Die Experten gehen einer anderen Spur nach: Nagetieren. Denn sie spielen eine wichtige Rolle im Geschehen. Sie sind häufig von den Parasiten befallen und sind die Hauptwirte der FSME-Viren. Eine Zecke nimmt das Virus auf, wenn sie bei einer infizierten Maus oder Ratte Blut saugt. In der Zecke vermehren sich dann die Viren. Fällt diese kontaminierte Zecke dann auf Menschen und nimmt dort ihre nächste Blutmahlzeit ein, gibt sie die Erreger weiter.

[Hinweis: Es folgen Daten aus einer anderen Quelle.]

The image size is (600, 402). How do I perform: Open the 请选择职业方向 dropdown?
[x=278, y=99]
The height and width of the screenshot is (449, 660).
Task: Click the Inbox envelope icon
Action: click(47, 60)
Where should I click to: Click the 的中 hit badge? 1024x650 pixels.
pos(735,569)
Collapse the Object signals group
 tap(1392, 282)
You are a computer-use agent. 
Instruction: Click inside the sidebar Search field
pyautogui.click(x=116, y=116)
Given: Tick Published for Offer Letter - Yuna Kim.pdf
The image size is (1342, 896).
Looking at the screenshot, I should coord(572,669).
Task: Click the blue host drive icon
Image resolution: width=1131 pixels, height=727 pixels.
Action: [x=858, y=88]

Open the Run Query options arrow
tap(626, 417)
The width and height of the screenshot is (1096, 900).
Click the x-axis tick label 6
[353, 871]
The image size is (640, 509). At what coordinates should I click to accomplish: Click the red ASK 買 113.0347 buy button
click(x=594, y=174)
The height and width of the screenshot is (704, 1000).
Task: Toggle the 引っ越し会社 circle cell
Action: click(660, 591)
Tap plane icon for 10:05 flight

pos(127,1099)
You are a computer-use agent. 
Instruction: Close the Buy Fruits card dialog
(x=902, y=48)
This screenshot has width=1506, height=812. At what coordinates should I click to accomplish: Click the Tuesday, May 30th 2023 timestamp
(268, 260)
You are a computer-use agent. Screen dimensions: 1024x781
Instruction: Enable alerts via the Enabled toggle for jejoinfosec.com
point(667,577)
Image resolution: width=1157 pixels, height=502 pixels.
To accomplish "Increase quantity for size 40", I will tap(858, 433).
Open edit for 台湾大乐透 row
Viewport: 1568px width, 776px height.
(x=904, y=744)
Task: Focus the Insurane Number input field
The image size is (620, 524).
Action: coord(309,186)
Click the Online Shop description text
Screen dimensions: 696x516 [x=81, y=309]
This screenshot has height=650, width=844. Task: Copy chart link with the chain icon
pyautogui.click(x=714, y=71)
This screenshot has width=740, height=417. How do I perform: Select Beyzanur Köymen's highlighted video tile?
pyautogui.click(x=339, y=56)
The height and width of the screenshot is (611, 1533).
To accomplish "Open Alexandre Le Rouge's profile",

Wie wichtig die Nagetiere bei der Verbreitung von FSME-Viren sind, zeigt sich daran, dass es nach einem Jahr mit einer grossen Nagetierpopulation im darauffolgenden Jahr mehr Infektionen bei Menschen gibt. So erklären sich die Forscher die in den oben gezeigten Grafiken erkennbaren zweijährlichen Schwankungen. Noch ist allerdings unklar, was sich bei den Nagetieren geändert hat, so dass es insgesamt zu mehr FSME-Übertragungen kommt.
Zecken können auch Bakterien übertragen
Zecken enthalten nicht nur die FSME-Viren. Viel häufiger lauern Bakterien in ihnen, nämlich in fast jeder vierten Zecke. Diese können eine Erkrankung namens Borreliose auslösen. Gegen die Borreliose-Bakterien gibt es keine Impfung. Dafür kann man diese Erreger durch Antibiotika töten. Die Symptome einer Borreliose sind vielfältig und unspezifisch, dazu zählen grippeähnliche Symptome ebenso wie Schmerzen im ganzen Körper oder Herzprobleme. Wie FSME kann auch eine Borreliose durch einen Bluttest diagnostiziert werden.